I think this captures where how we are still a long way from the collision. Online media is increasingly about being connected. SMS messages, Facebook statuses, Twitter messages, being in Second Life. These are about being connected with one another, and not simply sucking the pap broadcast by advertisers creating professionally produced premium content.
This gets amplified for me when kmakice comments about a twitter message saying, "Geoff Ramsey doesn't doesn't get Twitter. It's main value is the sense of connection, not what is typed"
So where is the sense of connection? I'm still looking, and I think that is where the collision really takes place.
OMMA Pregame
Submitted by Aldon Hynes on Mon, 09/24/2007 - 08:31It is seven in the morning and I'm sitting on the train heading into New York. I woke early this morning with "Where will my feet take me today" echoing in the back chambers of my head. They will take me to OMMA, the Online Media, Marketing and Advertising conference. I've wondered if this is a good use of my time. Last week, I was sick, as was everyone else in the house. I fell behind in my email and in my blogging. On top of that, both my laptop and Kim's laptop crashed, not the simple "time to reboot" crash, the messier, "time to reinstall the operating system" crash. I was up late last night getting my old laptop at least functional, and then I spent a bit more time on the train trying to reconfiguring things.
So, what are my expectations heading into OMMA? I'm not sure. I am wearing the Blogger shirt that Kim embroidered for me. I expect to see a fair amount of suits at the conference. I also wonder how geeky people there will be. I checked, and yes, OMMA is up on Upcoming. However, online one person had signed up. It is up on Confabb, twice, but no one had signed up. As I searched to make sure I had my directions right, the references to OMMA were sparse. One company had sent out a press release that their CEO was speaking. Another had a blog entry about being at the show.

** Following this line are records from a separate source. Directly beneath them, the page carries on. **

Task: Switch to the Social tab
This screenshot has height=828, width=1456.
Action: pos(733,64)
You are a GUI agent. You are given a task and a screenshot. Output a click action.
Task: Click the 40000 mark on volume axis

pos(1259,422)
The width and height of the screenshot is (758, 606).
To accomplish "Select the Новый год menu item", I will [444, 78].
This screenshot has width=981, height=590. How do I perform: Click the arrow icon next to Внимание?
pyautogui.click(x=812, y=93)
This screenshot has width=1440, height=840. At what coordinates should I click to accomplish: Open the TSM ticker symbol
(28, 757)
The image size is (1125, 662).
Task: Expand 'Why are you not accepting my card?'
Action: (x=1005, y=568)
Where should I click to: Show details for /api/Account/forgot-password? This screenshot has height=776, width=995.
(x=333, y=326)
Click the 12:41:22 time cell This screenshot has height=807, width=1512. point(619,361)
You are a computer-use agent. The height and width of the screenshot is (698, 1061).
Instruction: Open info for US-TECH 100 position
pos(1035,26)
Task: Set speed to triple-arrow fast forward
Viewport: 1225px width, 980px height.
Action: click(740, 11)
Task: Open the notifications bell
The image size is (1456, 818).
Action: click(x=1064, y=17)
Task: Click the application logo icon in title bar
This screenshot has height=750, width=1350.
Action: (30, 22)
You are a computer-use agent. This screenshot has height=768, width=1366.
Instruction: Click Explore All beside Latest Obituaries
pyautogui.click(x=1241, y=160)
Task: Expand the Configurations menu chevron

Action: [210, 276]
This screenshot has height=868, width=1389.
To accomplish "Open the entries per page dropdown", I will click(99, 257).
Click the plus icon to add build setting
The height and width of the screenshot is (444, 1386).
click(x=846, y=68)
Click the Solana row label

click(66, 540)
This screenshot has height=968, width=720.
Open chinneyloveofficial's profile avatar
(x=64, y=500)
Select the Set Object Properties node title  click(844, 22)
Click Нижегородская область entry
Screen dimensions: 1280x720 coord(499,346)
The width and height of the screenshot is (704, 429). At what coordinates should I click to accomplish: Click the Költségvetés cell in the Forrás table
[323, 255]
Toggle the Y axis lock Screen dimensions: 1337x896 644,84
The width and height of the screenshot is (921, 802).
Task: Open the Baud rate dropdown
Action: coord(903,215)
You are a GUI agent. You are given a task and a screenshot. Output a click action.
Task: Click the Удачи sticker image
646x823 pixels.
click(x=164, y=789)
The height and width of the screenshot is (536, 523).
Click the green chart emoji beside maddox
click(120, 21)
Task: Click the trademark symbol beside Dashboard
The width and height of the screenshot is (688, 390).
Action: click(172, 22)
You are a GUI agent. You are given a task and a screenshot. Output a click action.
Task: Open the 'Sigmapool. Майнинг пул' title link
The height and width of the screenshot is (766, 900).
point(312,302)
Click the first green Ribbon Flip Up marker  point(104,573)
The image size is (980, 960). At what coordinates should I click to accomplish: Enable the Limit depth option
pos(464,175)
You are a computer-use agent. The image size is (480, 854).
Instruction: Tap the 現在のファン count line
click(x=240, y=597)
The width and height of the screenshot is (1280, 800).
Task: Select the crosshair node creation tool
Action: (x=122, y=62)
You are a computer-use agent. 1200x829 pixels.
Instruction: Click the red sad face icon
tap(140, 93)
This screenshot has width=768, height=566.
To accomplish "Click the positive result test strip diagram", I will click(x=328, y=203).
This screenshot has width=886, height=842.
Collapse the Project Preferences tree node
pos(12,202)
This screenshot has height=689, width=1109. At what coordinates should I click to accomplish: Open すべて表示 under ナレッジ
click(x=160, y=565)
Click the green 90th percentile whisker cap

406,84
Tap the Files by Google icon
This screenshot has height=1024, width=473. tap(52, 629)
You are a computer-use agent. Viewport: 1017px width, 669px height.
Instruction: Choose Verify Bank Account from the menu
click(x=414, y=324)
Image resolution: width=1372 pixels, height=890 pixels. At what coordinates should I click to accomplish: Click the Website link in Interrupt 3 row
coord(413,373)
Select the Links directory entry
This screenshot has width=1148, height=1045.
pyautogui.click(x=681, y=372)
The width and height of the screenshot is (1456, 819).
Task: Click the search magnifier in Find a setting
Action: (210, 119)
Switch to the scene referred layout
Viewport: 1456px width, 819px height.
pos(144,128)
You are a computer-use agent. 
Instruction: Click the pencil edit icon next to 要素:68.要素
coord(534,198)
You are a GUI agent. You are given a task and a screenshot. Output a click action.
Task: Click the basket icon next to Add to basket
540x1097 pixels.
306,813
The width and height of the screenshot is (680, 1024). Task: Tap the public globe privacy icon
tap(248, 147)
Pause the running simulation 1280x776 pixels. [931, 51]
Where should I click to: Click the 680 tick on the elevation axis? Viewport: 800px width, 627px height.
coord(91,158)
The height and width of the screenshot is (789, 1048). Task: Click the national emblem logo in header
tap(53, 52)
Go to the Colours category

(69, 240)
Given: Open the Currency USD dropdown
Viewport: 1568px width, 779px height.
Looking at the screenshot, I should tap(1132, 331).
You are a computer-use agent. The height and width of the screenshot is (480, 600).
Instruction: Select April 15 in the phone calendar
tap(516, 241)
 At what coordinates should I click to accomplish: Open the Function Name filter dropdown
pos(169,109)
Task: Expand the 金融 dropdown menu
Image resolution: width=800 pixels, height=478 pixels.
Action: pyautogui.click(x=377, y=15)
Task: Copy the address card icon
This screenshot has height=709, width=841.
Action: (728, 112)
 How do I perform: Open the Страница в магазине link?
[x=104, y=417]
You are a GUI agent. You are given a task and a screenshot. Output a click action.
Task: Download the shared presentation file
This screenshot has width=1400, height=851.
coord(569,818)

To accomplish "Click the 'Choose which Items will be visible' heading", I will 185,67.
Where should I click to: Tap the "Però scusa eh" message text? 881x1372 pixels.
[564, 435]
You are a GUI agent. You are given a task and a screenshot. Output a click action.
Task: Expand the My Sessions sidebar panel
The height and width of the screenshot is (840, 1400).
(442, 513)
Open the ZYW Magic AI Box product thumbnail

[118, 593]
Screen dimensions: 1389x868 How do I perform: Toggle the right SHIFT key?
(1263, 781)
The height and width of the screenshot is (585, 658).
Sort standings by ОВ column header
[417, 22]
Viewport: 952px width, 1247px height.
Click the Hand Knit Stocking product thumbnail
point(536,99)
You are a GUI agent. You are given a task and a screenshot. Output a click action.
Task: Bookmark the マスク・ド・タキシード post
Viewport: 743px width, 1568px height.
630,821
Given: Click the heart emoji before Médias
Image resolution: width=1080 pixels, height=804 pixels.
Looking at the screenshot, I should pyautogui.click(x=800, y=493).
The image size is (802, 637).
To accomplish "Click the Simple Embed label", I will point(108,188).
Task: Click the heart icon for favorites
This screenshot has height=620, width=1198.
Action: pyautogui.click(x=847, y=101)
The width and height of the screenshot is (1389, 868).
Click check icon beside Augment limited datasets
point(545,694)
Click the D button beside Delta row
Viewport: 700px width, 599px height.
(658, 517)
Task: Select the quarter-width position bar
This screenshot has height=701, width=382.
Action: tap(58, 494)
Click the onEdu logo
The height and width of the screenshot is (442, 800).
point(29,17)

The way I heard about the show is that one site that I use sent out an email to registered users asking that if you are attending the show, please stop by at their booth. As I searched around, I found that there is a Web 2.0 meetup this evening, with many more people signed up. Then, at the end of the week, there is DigitalLife. I wondered about the overlap between DigitalLife, the Web 2.0 Meetup, OMMA and the blogging and social media world I live in. How much overlap will there be?
Today, my feet will take me to OMMA,but I'm still not sure what I'll find there.